** Problemas e tarefas **
a) No artigo sobre almas gêmeas, qual termo a autora propõe colocar no lugar de “gêmeo”?
b) Prossiga com o artigo sobre almas gêmeas logo após a última frase apresentada.

** Trecho da página **
◇ ◇ ◇

JOANA ABRANCHES
joanaabranches@gmail.com
Vitória, Espírito Santo
(Brasil)
A cilada das almas
gêmeas
A Doutrina Espírita é
clara no que diz
respeito às almas
gêmeas. Não existem
metades que precisam se
completar para desfrutar
a eterna felicidade.
Cada um de nós é uma
individualidade que
estabelece laços e
afinidades com outras
individualidades,
através dos tempos e das
vivências sucessivas. Se
substituirmos o termo
“gêmeo” por “afim”,
vamos perceber que são
muitas as almas afins
que encontramos e
reencontramos por esse
mundão de meu Deus, e
que todas elas, cada uma
a seu modo, têm seu
espaço e importância em
nossa caminhada. Podemos
dizer então que são
várias as nossas “almas
gêmeas”. Amigos, filhos,
irmãos, pais, mães,
maridos e esposas, entre
outros, formam a imensa
fileira das relações de
afinidade construídas
vidas afora.
Porém, apesar da clareza
dos ensinamentos
espíritas, ainda vemos
muita gente boa, dentro
do nosso movimento, cair
nessa armadilha
emocional, que está mais
pra conto do vigário que
pra conto de fadas, e
que pode gerar graves
consequências, não só na
vida pessoal, como
também no núcleo
espírita em que
trabalham.
Temos presenciado
histórias preocupantes.
Aqui, são aqueles dois
médiuns, ambos casados
com outros parceiros,
que se descobrem “almas
gêmeas”; E aí, tentam se
enganar que estão
“renunciando”...
Mantém-se em seus
casamentos, mas
tornam-se “irmãos
siameses” na Casa
Espírita. Sentam-se lado
a lado nas reuniões, são
vistos juntos em todos
os lugares, dão sempre
um jeitinho de fazer
parte da mesma equipe
(isso quando não
arranjam uma missão que
“a espiritualidade
designou somente aos
dois”) e se isolam pelos
cantos em conversas
particulares sem fim. Só
têm olhos um para o
outro e, em tal enlevo,
não se dão conta que à
sua volta todos sentem o
que está acontecendo,
sobretudo seus maridos e
esposas, humilhados
publicamente no melhor
estilo de adultério por
pensamento e intenção,
embora sob a máscara do
amor fraternal. Sim,
porque o fato de não
partirem para o ato
sexual não os exime do
abandono afetivo e da
traição emocional em
relação aos cônjuges.

◇ ◇ ◇

** Informações exibidas **
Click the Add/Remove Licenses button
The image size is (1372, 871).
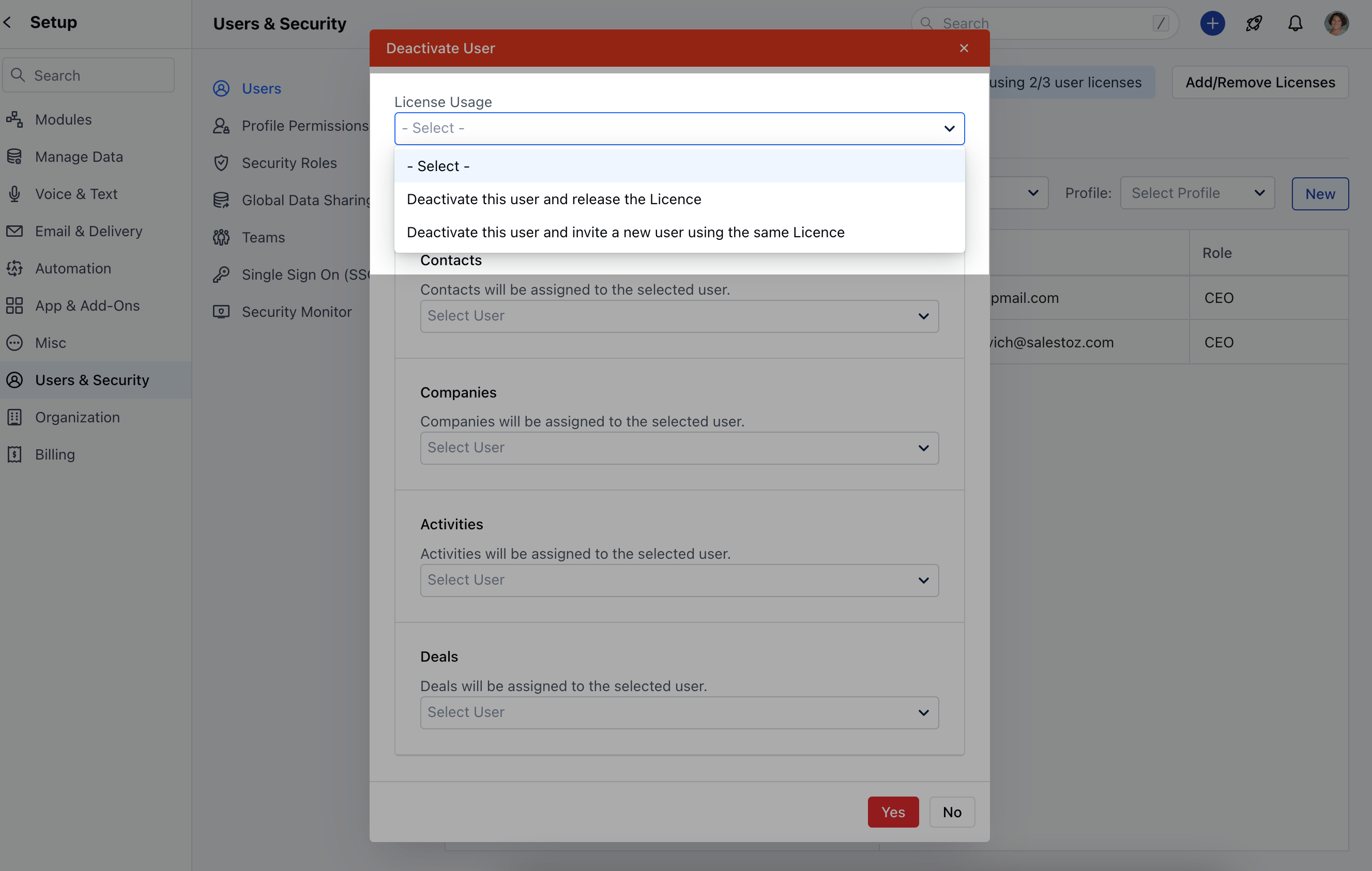pos(1260,82)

◇ ◇ ◇

** Respostas por tarefa **
a) O termo “afim”.

b)
Acolá, é aquela irmã
solitária e carente, que
se depara com o
eloquente e carismático
orador. Que palestra!...
Que palestrante!... Que
homem! Ele só tem um
defeito: É casado!... E
logo com aquela
senhorinha já
envelhecida e meio sem
graça... Que
desperdício!... E eis
que de repente ele
também a vê na
plateia... Bonitona,
elegante, jovial e
olhando-o com aquele
olhar de admiração
apaixonada que há muito
ele não percebe na
companheira... Afinal, o
casamento - como todos
após lá seus trinta anos
- já entrou na rotina.
Oh céus! Ali mesmo
cupido dispara a flecha
e zás!... Começam as
justificativas íntimas:
“Como não tinham se
descoberto antes?!...
Por certo eram almas
gêmeas que há muito se
procuravam... O
casamento foi um
equívoco; o reencontro
uma programação para que
pudessem trabalhar
juntos para Jesus”.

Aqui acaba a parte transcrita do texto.